By Roy J. Akers — www.skyviewsports.net
Indianapolis, Indiana — Drivers are opinionated on a variety of subjects and reporters rarely complain about that. Fans love it. We asked some of them about several subjects during media availabilities.
Chase Briscoe on whether the Brickyard is one of the 4 majors in NASCAR
Do you consider the Brickyard 400 as one of the majors on the NASCAR schedule?
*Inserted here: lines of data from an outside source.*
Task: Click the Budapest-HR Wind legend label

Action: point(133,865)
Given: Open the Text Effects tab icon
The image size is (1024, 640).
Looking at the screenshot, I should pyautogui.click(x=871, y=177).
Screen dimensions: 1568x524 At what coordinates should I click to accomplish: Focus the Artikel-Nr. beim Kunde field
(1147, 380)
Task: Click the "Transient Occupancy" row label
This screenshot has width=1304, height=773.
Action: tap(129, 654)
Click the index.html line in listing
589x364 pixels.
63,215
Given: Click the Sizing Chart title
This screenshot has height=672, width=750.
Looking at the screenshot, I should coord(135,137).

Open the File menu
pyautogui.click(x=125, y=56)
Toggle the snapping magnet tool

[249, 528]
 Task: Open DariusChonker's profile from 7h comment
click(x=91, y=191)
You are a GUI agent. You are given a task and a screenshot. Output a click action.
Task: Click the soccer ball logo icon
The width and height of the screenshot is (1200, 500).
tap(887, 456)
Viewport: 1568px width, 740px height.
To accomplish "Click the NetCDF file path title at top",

“Yeah, I think it’s a Crown Jewel. I think every race car driver dreams of racing at Indianapolis Motor Speedway, especially winning. I would say it’s different from myself (compared) to them. For me, I’d put the Brickyard 400 over the Daytona 500 from a personal standpoint, but I’m probably the only one who feels that way because I’m from Indiana whereas those guys just want to win at Indianapolis Motor Speedway. But yeah, I definitely think when you look at the majors, this is one of the four. There’s a reason everyone wants to win here so bad.”
Kyle Larson on his busy schedule and bringing Hi Limit to Indy
For many Cup drivers, they can just race on Sunday. They’re satisfied. Obviously, you have a heavy schedule during the week. How do you feel like that contributes to you being extra sharp on the weekend? Do you describe that for yourself?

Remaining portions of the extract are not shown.